**Document segment**

Scientific drilling is a way to probe down into the Earth, allowing scientists to obtain samples of sediments, crust, and upper mantle. In addition to rock samples, drilling technology can unearth samples of connate fluids and of the subsurface biosphere, mostly microbial life, preserved in drilled samples. Most of the technology used for drilling results from advances in the oil and gas industry. Scientific drilling is carried out on land by the International Continental Scientific Drilling Program (ICDP) and at sea by the Integrated Ocean Drilling Program (IODP). Scientific drilling on the continents includes drilling down into solid ground as well as drilling from small boats on lakes. Sampling thick glaciers and ice sheets to obtain ice cores is related but will not be described further here.
Like probes sent into outer space, scientific drilling is a technology used to obtain samples from places that people cannot reach. Human beings have descended as deep as 2,080 m (6,822 ft) in Voronya Cave, the world's deepest known cave, located in the Caucasus mountains of Georgia. Gold miners in South Africa regularly go deeper than 3,400 m, but no human has ever descended to greater depths than this below the Earth's solid surface. As depth increases into the Earth, temperature and pressure rise. Temperatures in the crust increase about 15°C per kilometer, making it impossible for humans to exist at depths greater than several kilometers, even if it was somehow possible to keep shafts open in spite of the tremendous pressure.

**Task instructions**
[a] In the scientific drilling text, which program carries out scientific drilling at sea?
[b] Change "boats" to "vessels" in the scientific drilling text, giving the passage that starts at the words "Scientific drilling is a way" and stops after "described further here.".
[c] Go on with the scientific drilling text, picking up after its final sentence.
The records are separate material, unconnected to the scientific drilling text.

**Data rows**

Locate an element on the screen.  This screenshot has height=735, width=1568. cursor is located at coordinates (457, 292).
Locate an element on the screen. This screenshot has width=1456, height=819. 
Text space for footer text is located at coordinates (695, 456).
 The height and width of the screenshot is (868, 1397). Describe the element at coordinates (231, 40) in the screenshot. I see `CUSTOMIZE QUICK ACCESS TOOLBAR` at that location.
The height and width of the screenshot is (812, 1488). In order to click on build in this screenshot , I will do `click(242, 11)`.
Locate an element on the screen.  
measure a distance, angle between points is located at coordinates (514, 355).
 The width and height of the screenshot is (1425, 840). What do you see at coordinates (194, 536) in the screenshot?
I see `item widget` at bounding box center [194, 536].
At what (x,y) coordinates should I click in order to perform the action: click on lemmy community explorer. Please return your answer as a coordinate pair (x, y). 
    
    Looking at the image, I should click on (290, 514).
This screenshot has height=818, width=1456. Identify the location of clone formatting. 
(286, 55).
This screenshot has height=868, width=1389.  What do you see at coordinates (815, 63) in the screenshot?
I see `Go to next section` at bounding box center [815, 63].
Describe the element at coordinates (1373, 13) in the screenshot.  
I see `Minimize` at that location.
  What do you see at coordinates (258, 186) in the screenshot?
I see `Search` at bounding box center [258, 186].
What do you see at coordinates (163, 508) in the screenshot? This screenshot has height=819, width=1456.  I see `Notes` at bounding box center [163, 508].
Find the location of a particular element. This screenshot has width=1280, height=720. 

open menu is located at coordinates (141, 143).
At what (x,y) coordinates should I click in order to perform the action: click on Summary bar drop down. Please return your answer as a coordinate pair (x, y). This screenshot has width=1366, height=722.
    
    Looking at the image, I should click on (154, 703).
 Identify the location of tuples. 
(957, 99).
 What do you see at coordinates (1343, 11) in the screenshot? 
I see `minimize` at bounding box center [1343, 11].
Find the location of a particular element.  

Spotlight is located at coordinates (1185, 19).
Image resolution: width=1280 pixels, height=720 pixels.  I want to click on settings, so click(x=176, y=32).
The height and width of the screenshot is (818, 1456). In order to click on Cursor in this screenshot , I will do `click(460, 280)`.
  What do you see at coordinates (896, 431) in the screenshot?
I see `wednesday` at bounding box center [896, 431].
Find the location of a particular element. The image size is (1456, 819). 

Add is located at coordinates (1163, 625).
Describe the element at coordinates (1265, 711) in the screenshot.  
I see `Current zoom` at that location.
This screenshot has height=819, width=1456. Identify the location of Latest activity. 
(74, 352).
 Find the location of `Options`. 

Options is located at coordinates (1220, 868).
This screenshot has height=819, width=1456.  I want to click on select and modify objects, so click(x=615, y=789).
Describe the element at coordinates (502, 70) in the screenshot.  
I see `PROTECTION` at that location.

**Solved problems**
[a] The Integrated Ocean Drilling Program (IODP).

[b]
Scientific drilling is a way to probe down into the Earth, allowing scientists to obtain samples of sediments, crust, and upper mantle. In addition to rock samples, drilling technology can unearth samples of connate fluids and of the subsurface biosphere, mostly microbial life, preserved in drilled samples. Most of the technology used for drilling results from advances in the oil and gas industry. Scientific drilling is carried out on land by the International Continental Scientific Drilling Program (ICDP) and at sea by the Integrated Ocean Drilling Program (IODP). Scientific drilling on the continents includes drilling down into solid ground as well as drilling from small vessels on lakes. Sampling thick glaciers and ice sheets to obtain ice cores is related but will not be described further here.

[c]
Scientific drilling is interdisciplinary and international in scope. Individual scientists cannot generally undertake scientific drilling projects alone. Teamwork between scientists, engineers, and administrators is often required for success in planning and in carrying out a drilling project, analyzing the samples, and interpreting and publishing the results in scientific journals.
Scientific drilling is used to address a wide range of problems, which cannot be addressed using rocks exposed on the surface or on the seafloor. The Integrated Ocean Drilling Program has a broad set of research objectives, which can be divided into three principal themes:
- The nature of the deep biosphere and the oceanic sub-seafloor
- Understanding environmental change, processes and effects
- Cycles and geodynamics of the solid Earth
ICDP focuses on scientific drilling to address the following questions about the history, chemistry, and physics of Earth and the biosphere:
- What are the physical and chemical processes responsible for earthquakes and volcanic eruptions, and what are the best ways minimize their effects?
- How has Earth's climate changed in the recent past and what are the reasons for such changes?
- What have been the effects of meteorite impacts (bolides) on climate and mass extinctions of life?
- What is the nature of the deep biosphere and its relation to geologic processes such as hydrocarbon maturation, ore deposition and evolution of life on Earth?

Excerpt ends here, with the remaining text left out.